I wrapped things up with a short mention of the new Open Research Computation journal, where Victoria and I are members of the editorial board, as well as several well-known contributors to the scientific Python ecosystem, including Titus Brown, Hans-Petter Langtangen, Jarrod Millman, Prabhu Ramachandran and Gaƫl Varoquaux.

Other presentations

I spoke after Keith Baggerly and Victoria. Keith presented an amazing dissection of the (ongoing) scandal with the Duke University cancer clinical trials that has seen extensive media coverage. This case is a bone-chilling example of the worst that can happen when unreproducible research is used as the base for decisions that impact the health and lives of human beings. Yet, despite the rather dark subject, Keith's talk was one of the most lively and entertaining presentations I've seen at a conference in a long time. Victoria discussed the legal framework in which we can begin considering the problem of reproducible computational research; she was instrumental in the NSF's new grant guidelines now having a mandatory data management plan section.
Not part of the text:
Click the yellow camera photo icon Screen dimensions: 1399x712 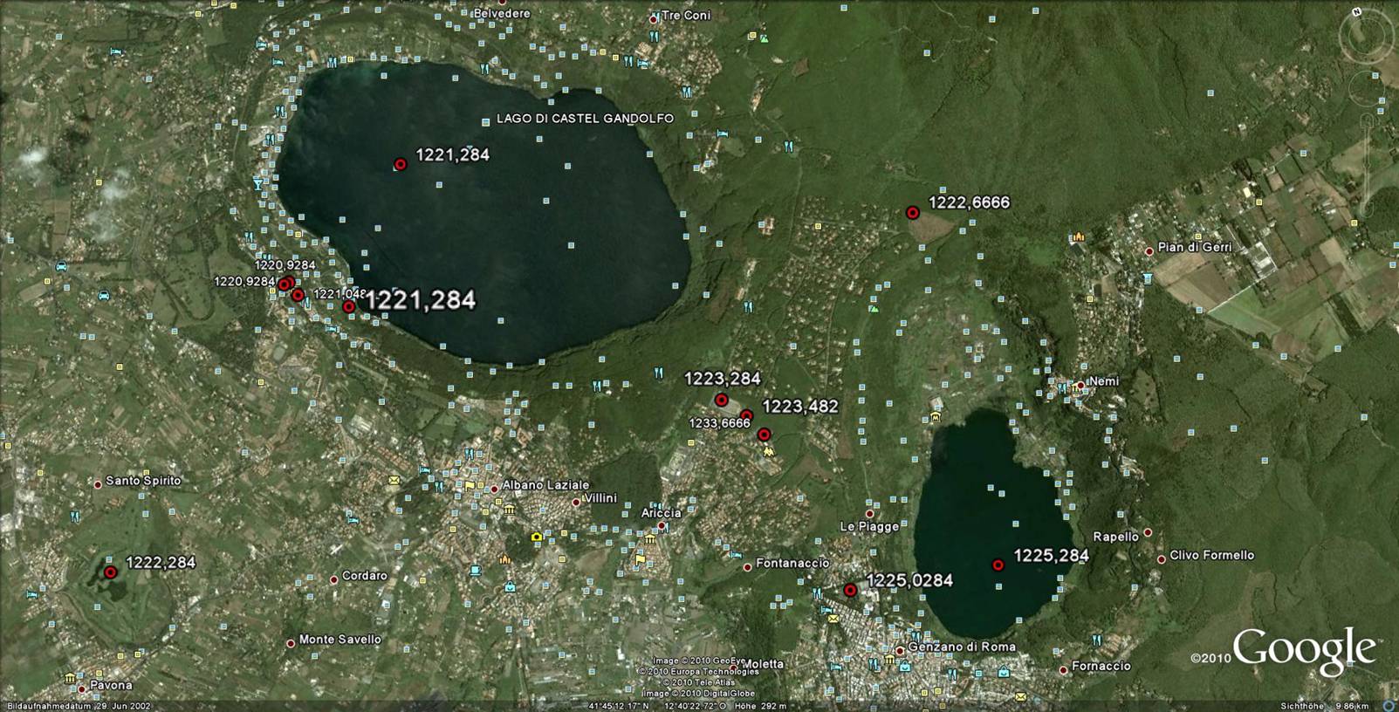click(536, 537)
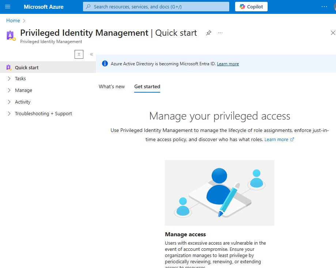Click the Privileged Identity Management service icon
The image size is (336, 268).
point(11,35)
She has the unique combination of both a computational and a legal background, which is very necessary to tackle this problem in a meaningful way (since licensing, copyright and other legal issues are central to the discussion).

Afterwards, Michael Reich from the Broad Institute presented the GenePattern project, an impressive genomic analysis platform that includes provenance tracking and workflow execution, as well as a plug-in for Microsoft Word to connect documents with the execution engine. While the Word graphical user interface would likely not be my environment of use, the GenePattern system seems to be very well thought out and useful. The last three talks were by Robert Gentleman of BioConductor fame, David Donoho --Victoria's PhD advisor and a pioneer in posing the problem of reproducibility in computational work together with Jon Claerbout, and finally Mark Liberman of U. Penn (see Mark's blog for his take on the symposium).

I think the symposium went very well; there was lively discussion with the audience and good attendance. A journalist made a good point on how improvements on the reproducibility front are important for them, when they are trying to do their job of reporting to a sometimes skeptical public the results of scientific work. If our work is made available with strong, credible guarantees of reproducibility, it will be that much more easily presented to a society which ultimately decides whether to support the scientific endeavor (or not).

There is a lot of room for improvement, as Keith Baggerly's talk painfully reminded us. But I think that finally the climate is changing, and in this case in the right direction: the tools are improving, people are interested, funding agencies are modifying their policies and so are journals.